EXERCISE BRIEF:
Scan the material for the word "agent" and return every matching line.

---------- ENTRIES SUPPLIED

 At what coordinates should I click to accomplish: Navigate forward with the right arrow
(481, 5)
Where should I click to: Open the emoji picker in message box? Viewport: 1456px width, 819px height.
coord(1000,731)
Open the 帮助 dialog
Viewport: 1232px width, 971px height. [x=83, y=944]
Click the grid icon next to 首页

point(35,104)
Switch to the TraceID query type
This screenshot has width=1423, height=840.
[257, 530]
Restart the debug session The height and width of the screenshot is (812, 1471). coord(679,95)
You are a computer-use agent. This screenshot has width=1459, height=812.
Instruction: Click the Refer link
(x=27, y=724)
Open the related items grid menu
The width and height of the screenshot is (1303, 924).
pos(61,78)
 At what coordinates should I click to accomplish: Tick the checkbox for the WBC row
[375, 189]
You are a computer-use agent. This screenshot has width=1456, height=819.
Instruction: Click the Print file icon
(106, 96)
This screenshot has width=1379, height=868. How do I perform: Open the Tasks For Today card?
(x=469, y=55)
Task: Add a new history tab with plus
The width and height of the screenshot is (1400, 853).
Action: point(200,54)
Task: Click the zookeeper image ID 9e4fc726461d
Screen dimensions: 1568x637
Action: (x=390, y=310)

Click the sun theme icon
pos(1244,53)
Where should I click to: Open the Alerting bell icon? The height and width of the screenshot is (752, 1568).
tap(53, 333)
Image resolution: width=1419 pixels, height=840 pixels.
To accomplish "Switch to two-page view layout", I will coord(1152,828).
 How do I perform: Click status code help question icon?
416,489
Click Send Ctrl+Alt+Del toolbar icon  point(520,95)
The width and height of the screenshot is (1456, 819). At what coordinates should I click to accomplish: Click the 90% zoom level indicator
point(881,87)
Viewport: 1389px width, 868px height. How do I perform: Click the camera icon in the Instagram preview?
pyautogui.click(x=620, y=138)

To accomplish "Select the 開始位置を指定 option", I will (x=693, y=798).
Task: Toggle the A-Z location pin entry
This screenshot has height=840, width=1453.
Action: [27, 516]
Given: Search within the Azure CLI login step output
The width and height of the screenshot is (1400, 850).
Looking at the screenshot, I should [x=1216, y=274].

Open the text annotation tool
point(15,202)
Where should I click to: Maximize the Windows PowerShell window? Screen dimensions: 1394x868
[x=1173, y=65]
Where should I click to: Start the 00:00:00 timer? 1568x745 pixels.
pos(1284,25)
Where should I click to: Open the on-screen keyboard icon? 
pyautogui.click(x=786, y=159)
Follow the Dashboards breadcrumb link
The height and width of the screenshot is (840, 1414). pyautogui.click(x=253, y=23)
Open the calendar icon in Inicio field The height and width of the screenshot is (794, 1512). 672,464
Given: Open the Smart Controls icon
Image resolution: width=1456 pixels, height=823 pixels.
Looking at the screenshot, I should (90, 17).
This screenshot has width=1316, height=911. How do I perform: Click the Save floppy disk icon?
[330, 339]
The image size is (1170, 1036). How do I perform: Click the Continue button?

--------------------

YOUR RESPONSE:
You are a computer-use agent. This screenshot has width=1459, height=812.
You are a computer-use agent. This screenshot has width=1456, height=819.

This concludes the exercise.